For a distributed system that requires high reliability, i.e., continuous correct services, redundant instances of the system must be used so that the system can continue operating correctly even if a portion of redundant copies (referred to as replicas) fail. Using redundant instances (referred to as replicas) also makes it possible to tolerate malicious faults provided that the replicas fail independently. When the failed replica is repaired, it can be incorporated back into the system by rolling its state forward to the current state of other replicas. This recovery strategy is called rollforward recovery.
Figure 1.2 The rollback recovery is enabled by periodically taking checkpoints and usually logging of the requests received.

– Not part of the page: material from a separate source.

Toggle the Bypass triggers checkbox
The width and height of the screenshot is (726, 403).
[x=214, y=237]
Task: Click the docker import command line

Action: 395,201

An example scenario of rollforward recovery is shown in Figure 1.3. When the failure of the replica is detected and the replica is restarted (possibly after being repaired). To readmit the restarted replica into the system, a nonfaulty replica takes a checkpoint of its state and transfer the checkpoint to the recovering replica. The restarted replica can rollforward its state using the received checkpoint, which represents the latest state of the system.

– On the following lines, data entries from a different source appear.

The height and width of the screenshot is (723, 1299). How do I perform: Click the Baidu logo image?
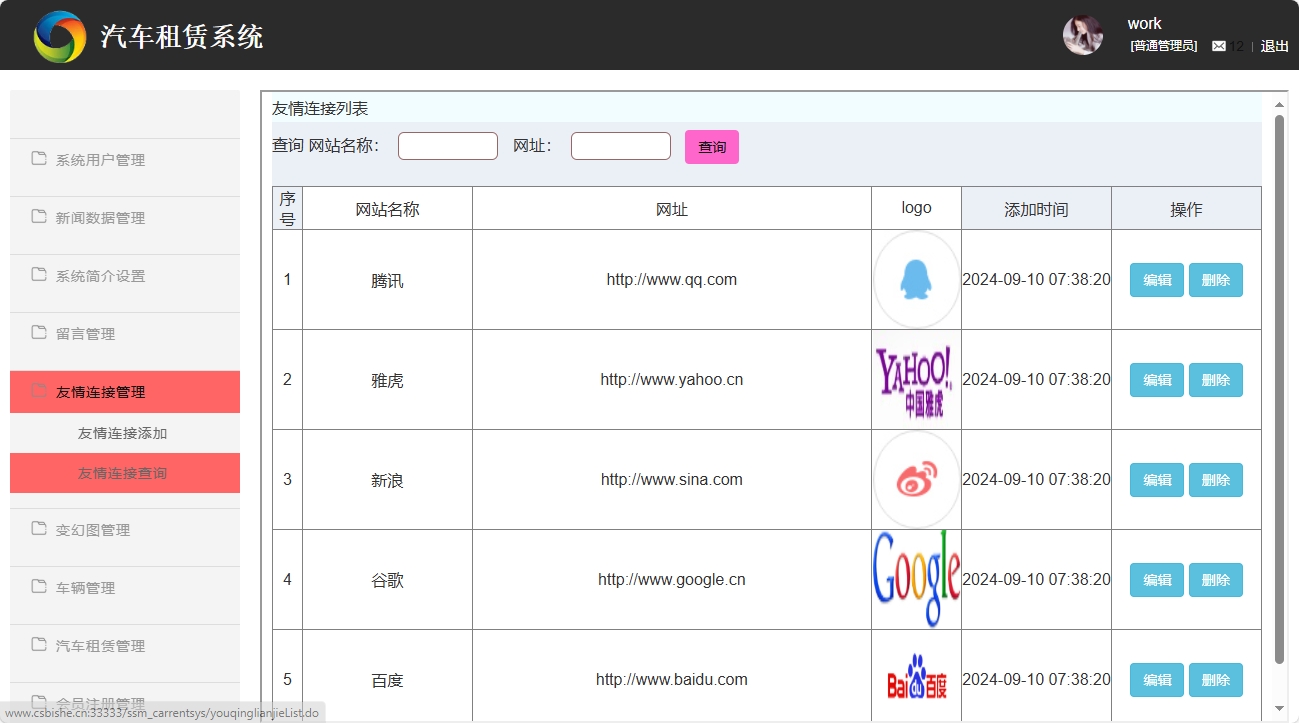coord(916,678)
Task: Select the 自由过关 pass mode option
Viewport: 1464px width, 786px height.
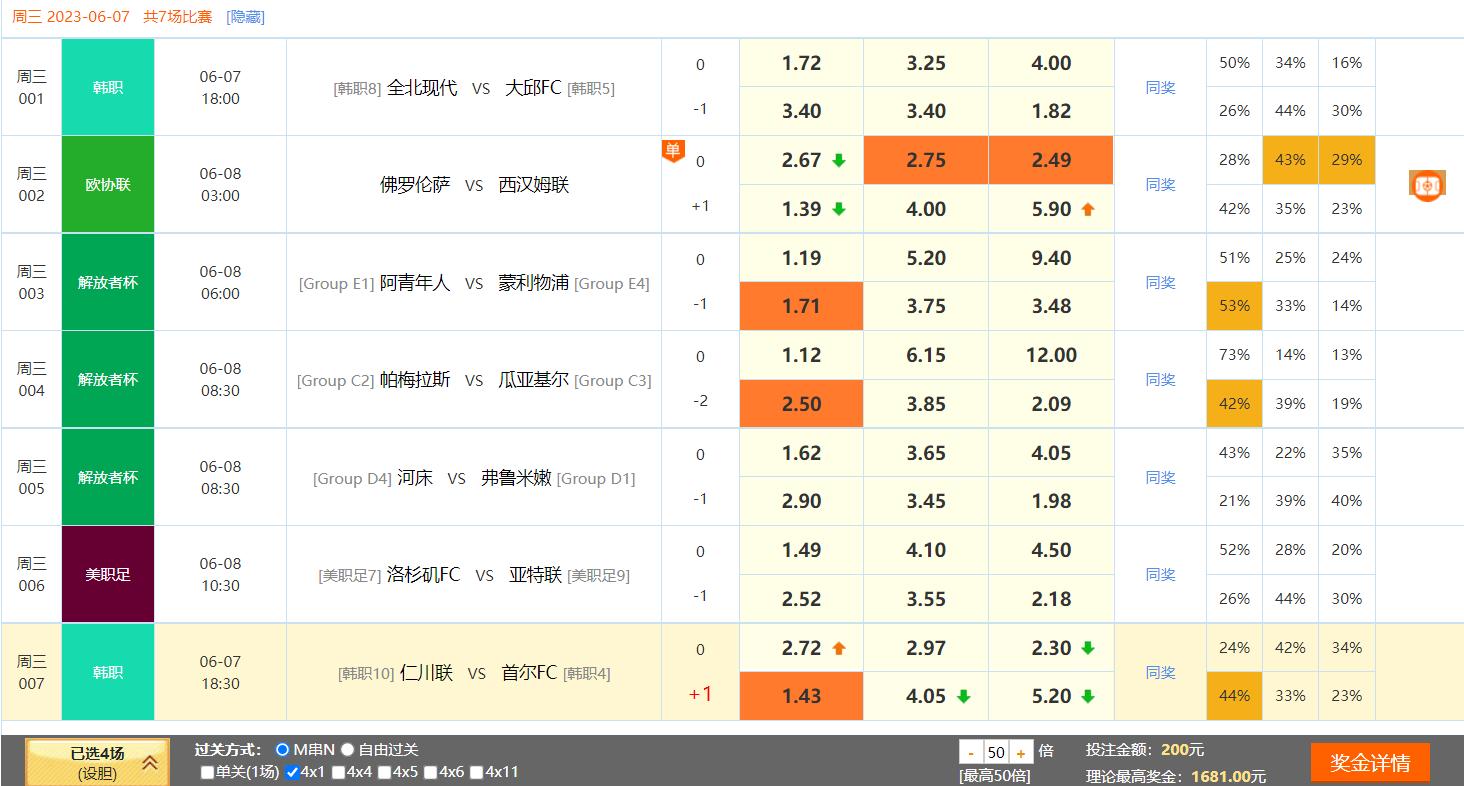Action: click(x=349, y=751)
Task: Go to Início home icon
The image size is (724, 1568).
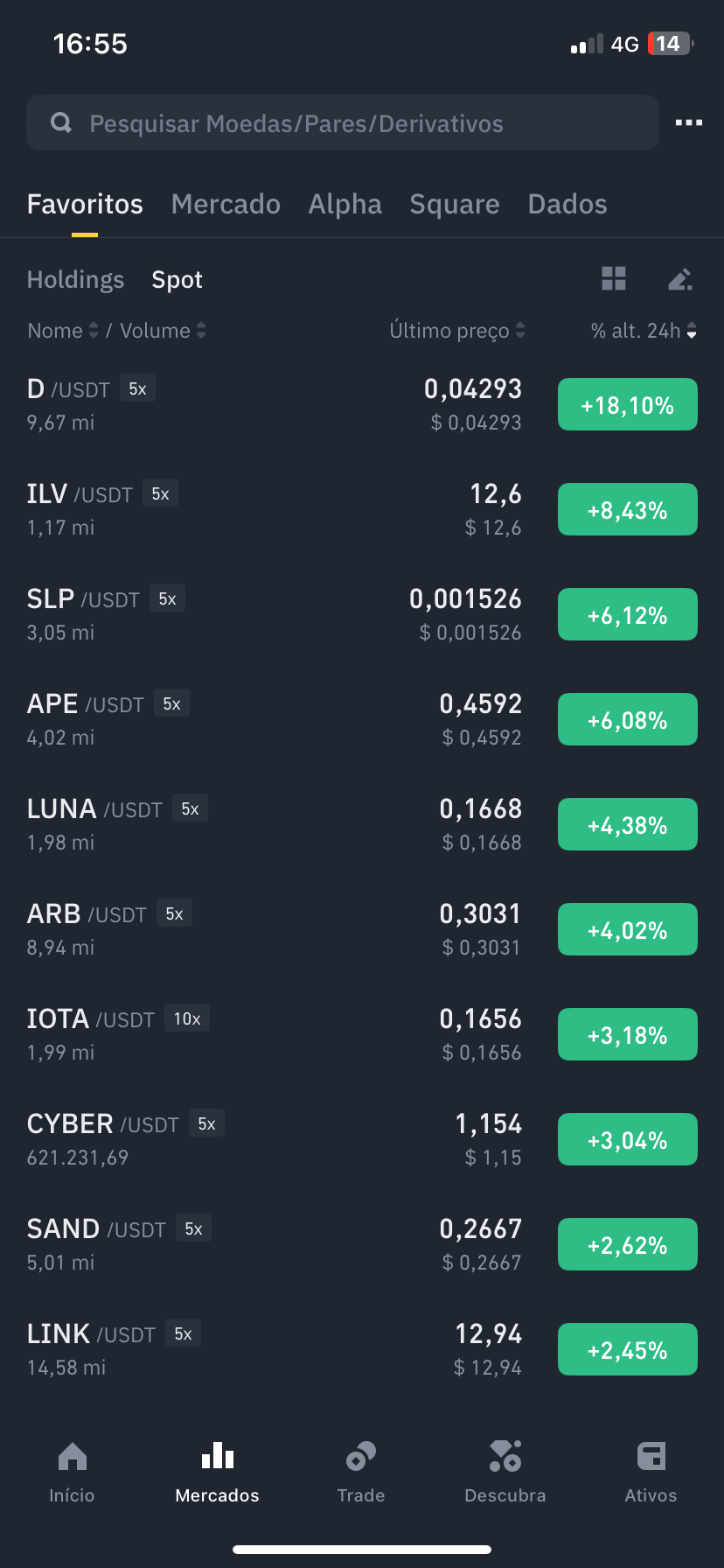Action: tap(72, 1457)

Figure 1.3 With redundant instances in the system, the failure of a replica in some cases can be masked and the system continue providing services to its clients without any disruption.

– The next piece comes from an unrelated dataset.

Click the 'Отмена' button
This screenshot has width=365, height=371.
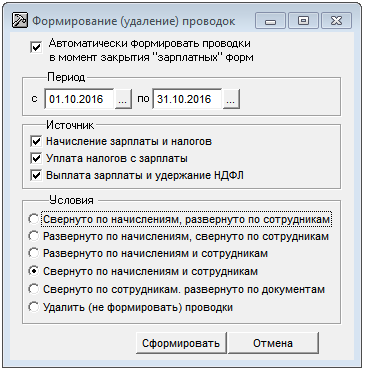(273, 343)
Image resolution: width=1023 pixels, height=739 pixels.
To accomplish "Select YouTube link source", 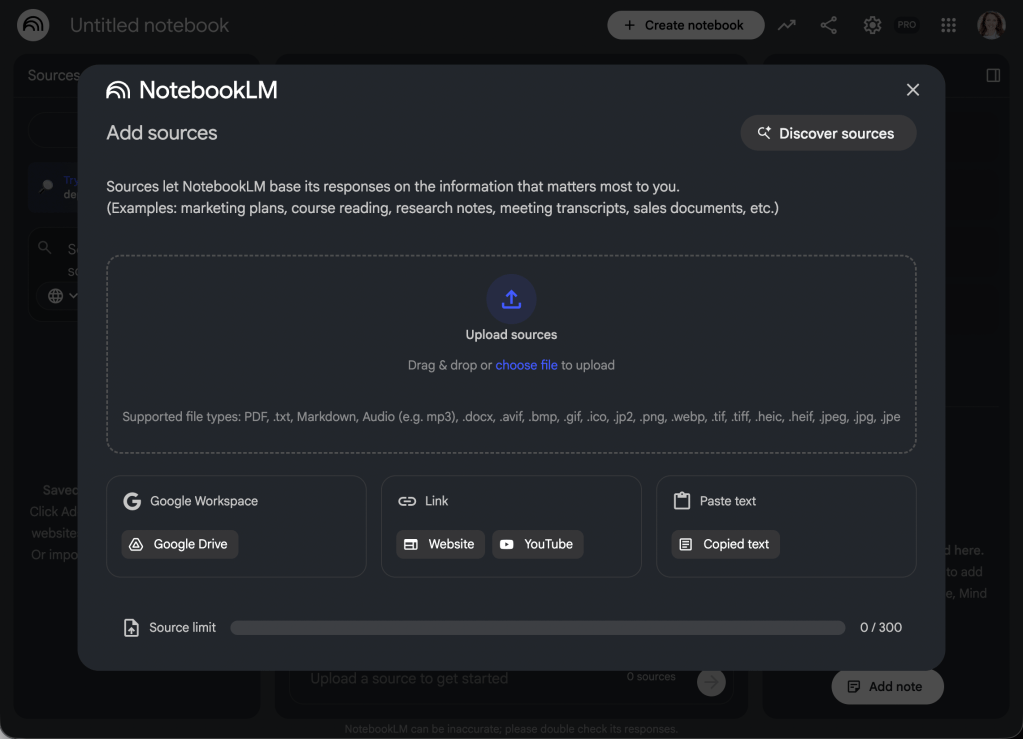I will (x=537, y=544).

To avoid common mode failures (i.e., correlated faults), it helps if each replica could execute a different version of the system code. This strategy is referred to as n-version programming [1]. Program transformation may also be used to achieve diversified replicas with lower software development cost [4]. A special form of n-version programming appears in the recovery block method for software fault tolerance [8]. Instead of using different versions of the software in different replicas, each module of the system is equipped with a main version and one or more alternate versions. At the end of the execution of the main version, an acceptance test is evaluated. If the testing fails, the first alternate version is executed and the acceptance test is evaluated again. This goes on until all alternate versions have been exhausted, in which case, the module returns an error.
1.3 System Security
For a system to be trustworthy, it must be both dependable and secure. Traditionally, dependable computing and secure computing have been studied by two disjoint communities [2]. Only relatively recently, the two communities started to collaborate and exchange ideas, as evidenced by the creation of a new IEEE Transactions on Dependable and Secure Computing in 2004. Traditionally, security means the protection of assets [7]. When the system is the asset to be protected, it includes several major components as shown in Figure 1.4:
◾ Operation. A system is dynamic in that it is continuously processing messages and changing its state. The code as well as the execution environment must be protected from malicious attacks, such as the buffer-overflow attacks.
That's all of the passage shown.